PASSAGE SHOWN>

Regarding your question, is there an alternative way to convert a csv to hdf5?, why not use Python?
Are you more comfortable with other languages? If so, you can install HDF5 and write your code with their C or Fortran API.
OTOH, if you are familiar with Python, there are other packages you can use to read the CSV file and create the HDF5 file.
Python packages to read the CSV
Personally, I like NumPy's genfromtxt() to read the CSV (You can also use loadtxt() to read the CSV, if you don't have missing values and don't need the field names.) However, I think you will run into memory problems reading a 84GB file. That said, you can use the skip_header and max_rows parameters with genfromtxt() to read and load a subset of lines. Alternately you can use csv.DictReader(). It reads a line at a time. So, you avoid memory issues, but it could be very slow loading the HDF5 file.
Python packages to create the HDF5 file
I have used both h5py and pytables (aka tables) to create and read HDF5 files. Once you load the CSV data to a NumPy array, it's a snap to create the HDF5 dataset.

MATERIAL PROVIDED>
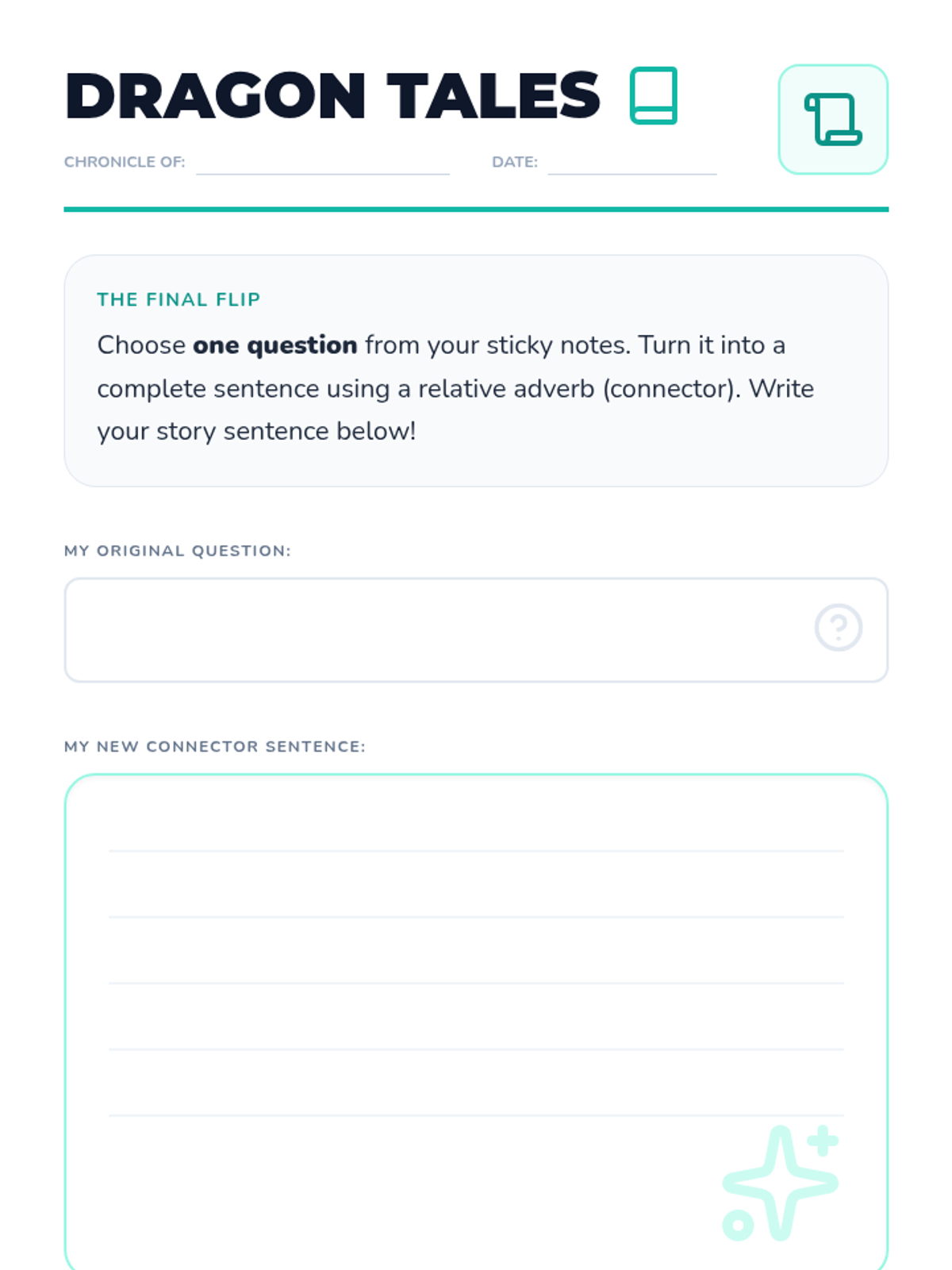Click the scroll icon badge

(833, 119)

STATED PROBLEM 1> From the text on converting CSV to HDF5, list every function that is named as a way to read the CSV file.
STATED PROBLEM 2> Continue the text on converting CSV to HDF5 from its last sentence.

RESPONSE 1>
genfromtxt()
loadtxt()
csv.DictReader()

RESPONSE 2>
Here is a very simple example that reads the lax_to_jfk.csv data and loads to a HDF5 file.
csv_name = 'lax_to_jfk'
rec_arr = np.genfromtxt(csv_name+'.csv', delimiter=',',
dtype=None, names=True, encoding='bytes')
with h5py.File(csv_name+'.h5', 'w') as h5f:
h5f.create_dataset(csv_name,data=rec_arr)
Update:
After posting this example, I decided to test with a larger file (airline_2m.csv). It's 861 MB, and has 2M rows. I discovered the code above doesn't work. However, it's not because of the number of rows. The problem is the columns (field names). Turns out the data isn't as clean; there are 109 field names on row 1, and some rows have 111 columns of data. As a result, the auto-generated dtype doesn't have a matching field. While investigating this, I also discovered many rows only have the values for first 56 fields. In other words, fields 57-111 are not very useful. One solution to this is to add the usecols=() parameter. Code below reflects this modification, and works with this test file. (I have not tried testing with your large file airline.csv. Given it's size likely you will need to read and load incrementally.)
csv_name = 'airline_2m'
rec_arr = np.genfromtxt(csv_name+'.csv', delimiter=',',
dtype=None, names=True, encoding='bytes') #,
usecols=(i for i in range(56)) )
with h5py.File(csv_name+'.h5', 'w') as h5f:
h5f.create_dataset(csv_name,data=rec_arr)
I tried reproducing your example. I believe the problem you are facing is quite common when dealing with CSVs. The schema is not known.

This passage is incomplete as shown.